| Activity |
Only the stretch of the listing below that runs from the line with "You are a GUI" through the line with "This screenshot has width=1456, height=819." is to be printed, exactly and with both ends.
═══ Available records ═══
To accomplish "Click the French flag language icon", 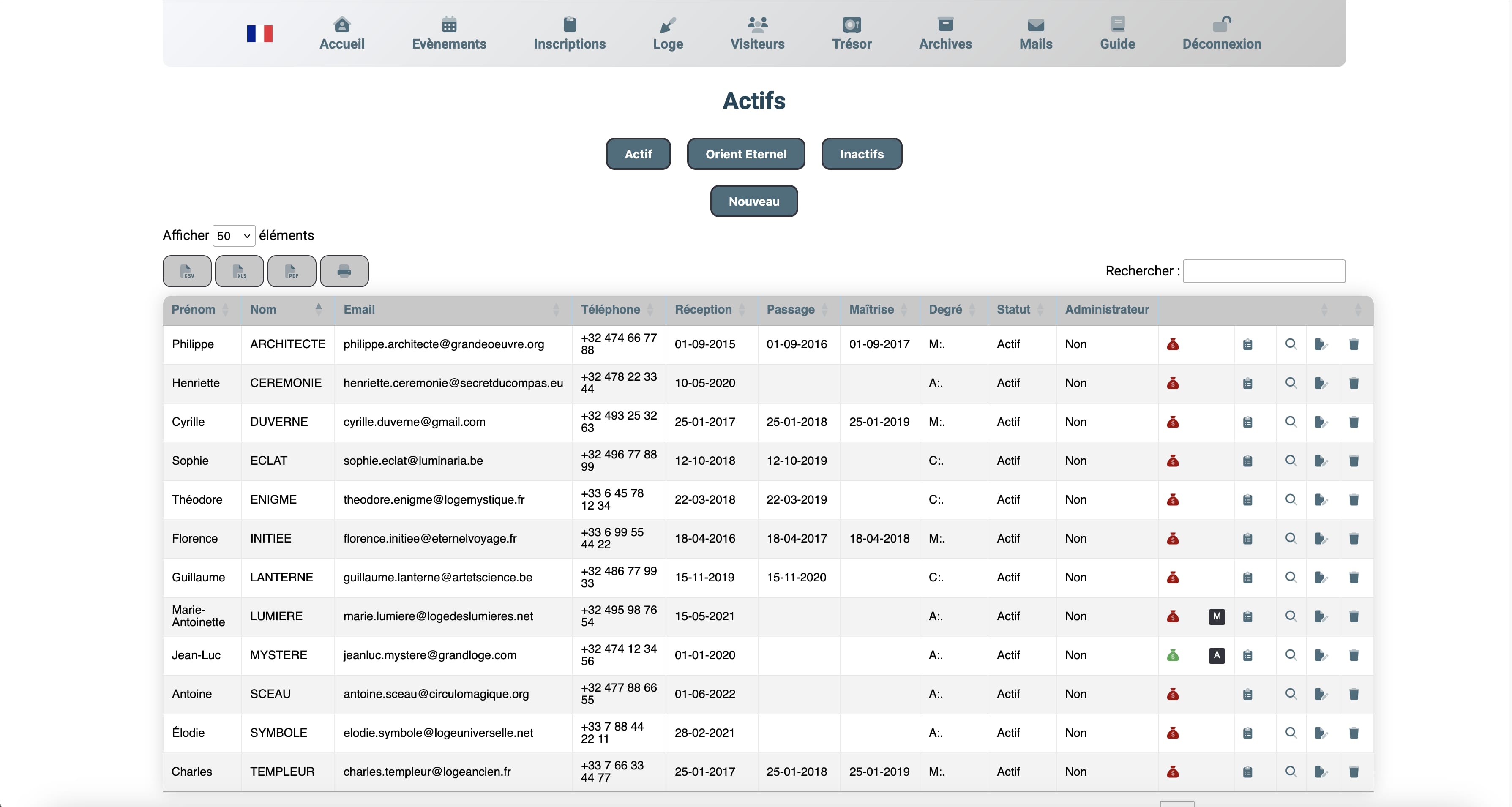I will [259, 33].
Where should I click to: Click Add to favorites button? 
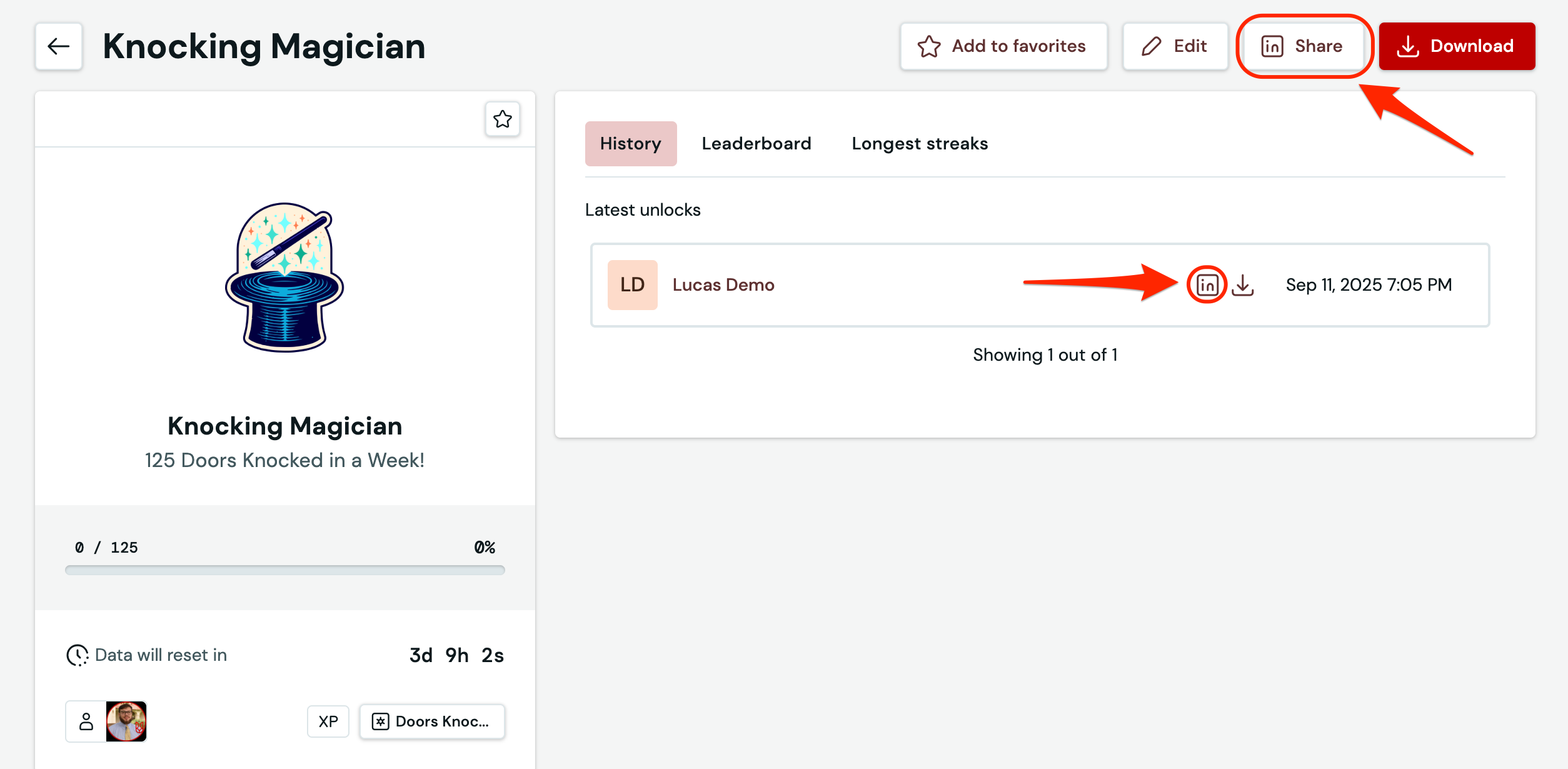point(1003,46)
═══
═══ Available records ═══
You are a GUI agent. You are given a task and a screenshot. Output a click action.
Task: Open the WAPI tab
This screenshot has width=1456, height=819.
═══
═══ Available records ═══
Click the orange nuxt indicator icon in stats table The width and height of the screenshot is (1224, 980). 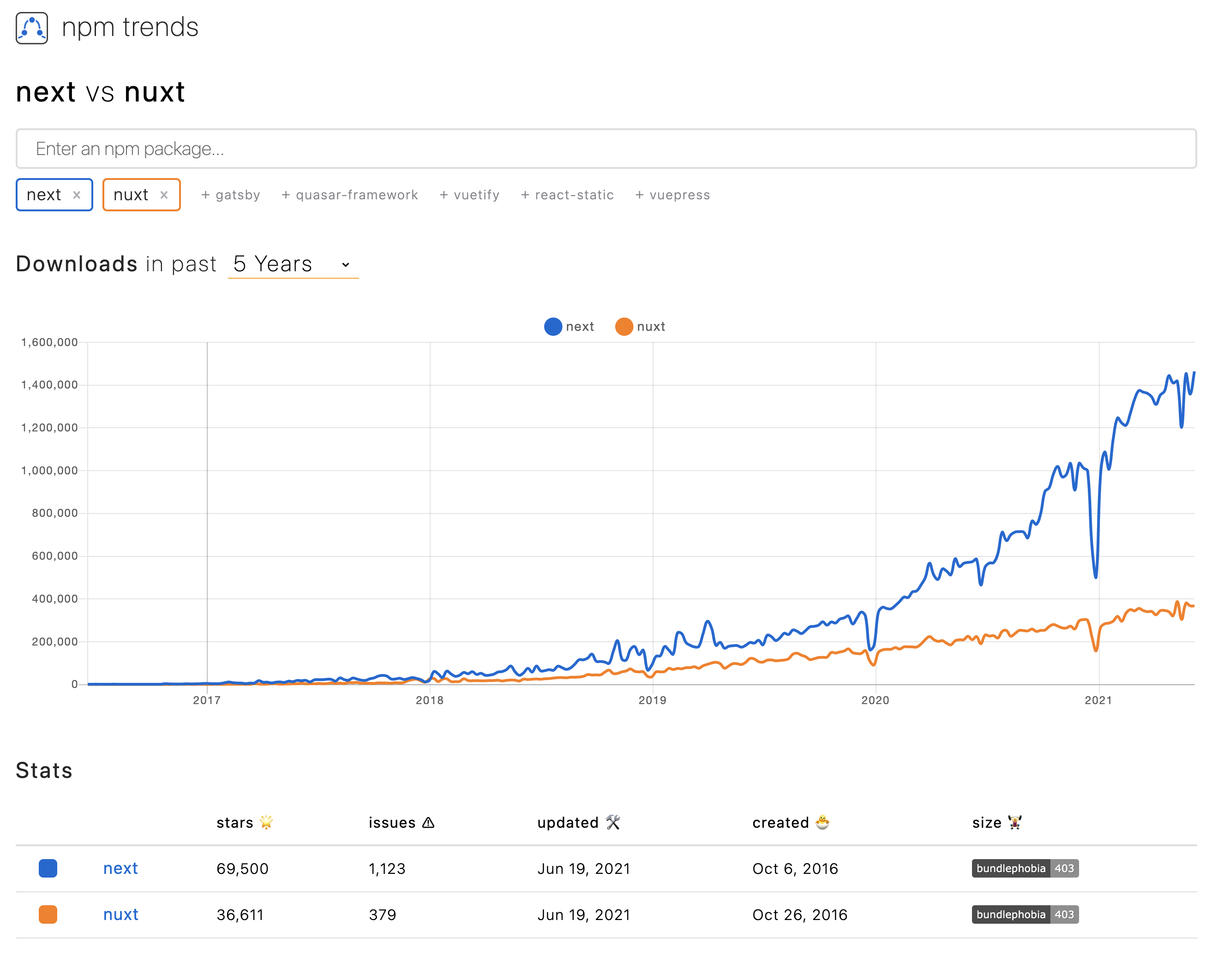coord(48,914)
═══
| Solution |
You are a GUI agent. You are given a task and a screenshot. Output a click action.
Task: Open the WAPI tab
This screenshot has width=1456, height=819.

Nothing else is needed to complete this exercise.